HDF5 フォーマットでデータを保存します。 (HDF5 は,University of Illinois のNational Center for Supercomputing Applications によって開発された,フリーで軽量なバイナリフォーマットである)

Octave の実行形式がHDF5 ライブラリをリンクしていないときには,HDF による保存や読み込みはできません。

-float-hdf5

HDF5 フォーマットで,単精度のみを利用してデータを保存します。 保存される全ての値が単精度の表現になることを分かっているときにのみ,このオプションを使用するべきです。

-save-builtins

組み込み変数も保存するようにします。 初期設定では,Octave は組み込み変数を保存しない。

保存すべき変数のリストは,以下の特殊文字から構成されるワイルドカードパターンを含んで も良いでしょう。

? 任意の1 文字にマッチします。
  • 0 文字以上の文字列にマッチします。
[ list ] list によって指定された文字のいずれかにマッチします。もし最初の文字が!あるいは^ならば,list で指定した以外の全ての文字にマッチします。

たとえば,‘[a-zA-Z]’なるパターンは,全ての大文字と小文字にマッチします。

Matlab のバイナリデータフォーマットを使用する場合を除き,グローバル変数はグローバル 属性が付いたまま保存されます。 したがって,もし後になって‘load’を使用して読み込むならば, グローバル変数として復元されることになります。

以下のコマンド

save -binary data a b*

は,変数‘a’と‘b’で始まる全ての変数を,Octave のバイナリフォーマットで,ファイル‘data’に保存します。

saveの挙動を変更するための3 つの変数と,Octave が予期せぬ終了を迎えたときに,変数を保存するかどうかをコントロールするための3 つの変数があります。

◆ 課題について: Octave の保存に関する引用文から、「save -binary data」で始まり「つの変数と,Octave が予期せぬ終了を迎えたときに,変数を保存するかどうかをコントロールするための3 つの変数があります。」まで続く部分を、一字も変えずに書き写すこと。

◆ 提供データ:

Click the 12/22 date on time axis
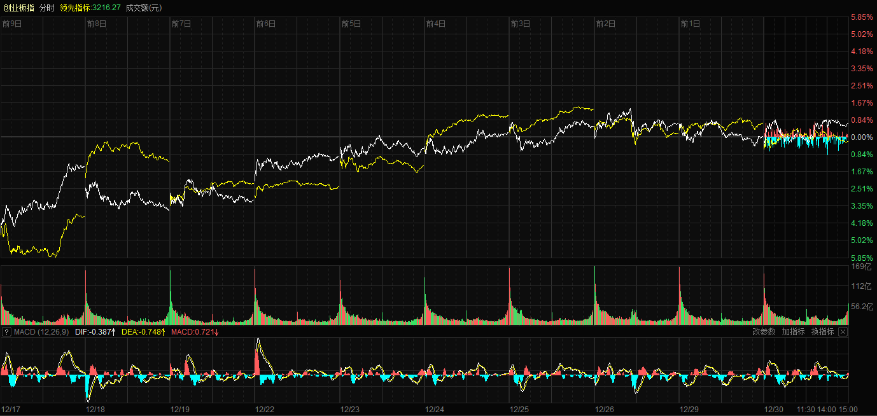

==

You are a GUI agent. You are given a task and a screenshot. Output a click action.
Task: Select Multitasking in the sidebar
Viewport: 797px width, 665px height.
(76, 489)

◆ 解答:
save -binary data a b*

は,変数‘a’と‘b’で始まる全ての変数を,Octave のバイナリフォーマットで,ファイル‘data’に保存します。

saveの挙動を変更するための3 つの変数と,Octave が予期せぬ終了を迎えたときに,変数を保存するかどうかをコントロールするための3 つの変数があります。